====== Excerpted text ======
POLICY FOR RECOVERY OF ERRONEOUSLY AWARDED COMPENSATION
BrainsWay LTD. (the “Company”) has adopted this Policy for Recovery of Erroneously Awarded Compensation (the “Policy”), effective as of December 1, 2023 (the “Effective Date”). Capitalized terms used in this Policy but not otherwise defined herein are defined in Section 112.
1. | Persons Subject to Policy |
This Policy shall apply to and be binding and enforceable on current and former Officers. In addition, the Committee and the Board may apply this Policy to persons who are not Officers, and such application shall apply in the manner determined by the Committee and the Board in their sole discretion.
2. | Compensation Subject to Policy |
This Policy shall apply to Incentive-Based Compensation received on or after the Effective Date. For purposes of this Policy, the date on which Incentive-Based Compensation is “received” shall be determined under the Applicable Rules, which generally provide that Incentive-Based Compensation is “received” in the Company’s fiscal period during which the relevant Financial Reporting Measure is attained or satisfied, without regard to whether the grant, vesting or payment of the Incentive-Based Compensation occurs after the end of that period.
3. | Recovery of Compensation |
In the event that the Company is required to prepare a Restatement, the Company shall recover, reasonably promptly and in accordance with Section 4 below, the portion of any Incentive- Based Compensation that is Erroneously Awarded Compensation, unless the Committee and the Board have determined that recovery from the relevant current or former Officer would be Impracticable. Recovery shall be required in accordance with the preceding sentence regardless of whether the applicable Officer engaged in misconduct or otherwise caused or contributed to the requirement for the Restatement and regardless of whether or when restated financial statements are filed by the Company. For clarity, the recovery of Erroneously Awarded Compensation under this Policy will not give rise to any Officer’s right to voluntarily terminate employment for “good reason” or due to a “constructive termination” (or any similar term of like effect) under any plan, program or policy of or agreement with the Company or any of its affiliates.
====== Listed records ======
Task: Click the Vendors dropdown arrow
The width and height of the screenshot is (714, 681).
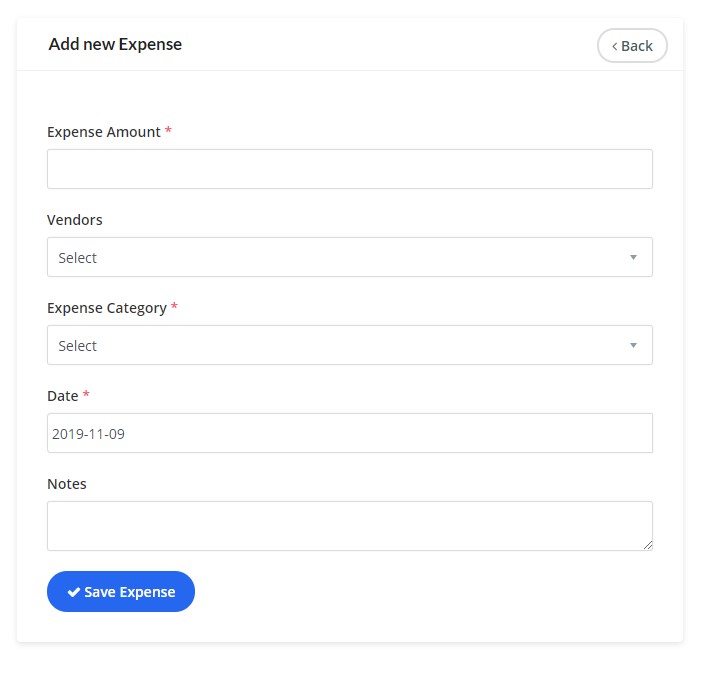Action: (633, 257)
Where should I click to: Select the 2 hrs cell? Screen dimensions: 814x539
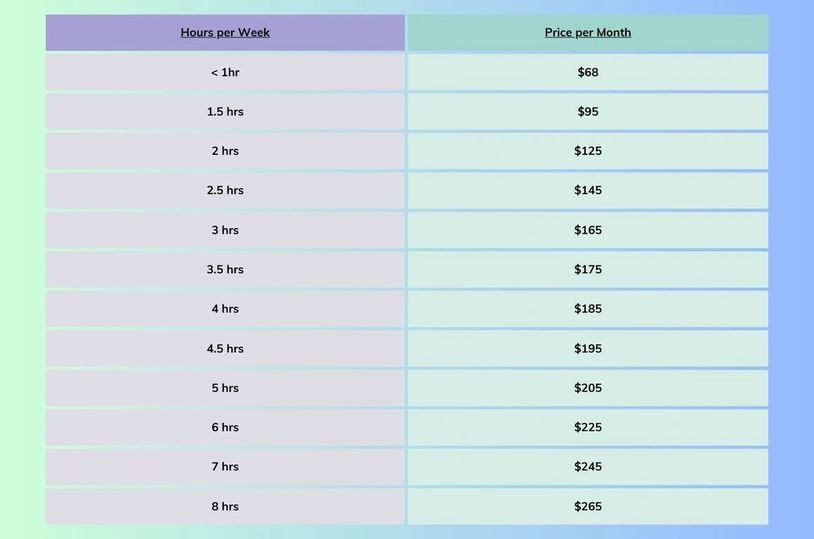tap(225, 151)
======
#### [Written problem 1]
Based on the compensation recovery policy, state whether each statement agrees with the text. Answer yes or no and quote the deciding words.
(a) Recovery under the policy depends on the Officer having engaged in misconduct.
(b) The policy applies to former Officers as well as current ones.
(c) Recovery of Erroneously Awarded Compensation gives an Officer the right to terminate employment for good reason.
#### [Written problem 2]
Answer these questions from the compensation recovery policy:
(a) On what date does the policy take effect?
(b) Who may apply the policy to persons who are not Officers?
(c) In which fiscal period is Incentive-Based Compensation generally considered received?
The records were taken from a different source.

#### [Answer 1]
(a) No: "regardless of whether the applicable Officer engaged in misconduct or otherwise caused or contributed to the requirement for the Restatement"
(b) Yes: "binding and enforceable on current and former Officers"
(c) No: "will not give rise to any Officer’s right to voluntarily terminate employment for “good reason”"

#### [Answer 2]
(a) December 1, 2023
(b) The Committee and the Board
(c) The fiscal period during which the relevant Financial Reporting Measure is attained or satisfied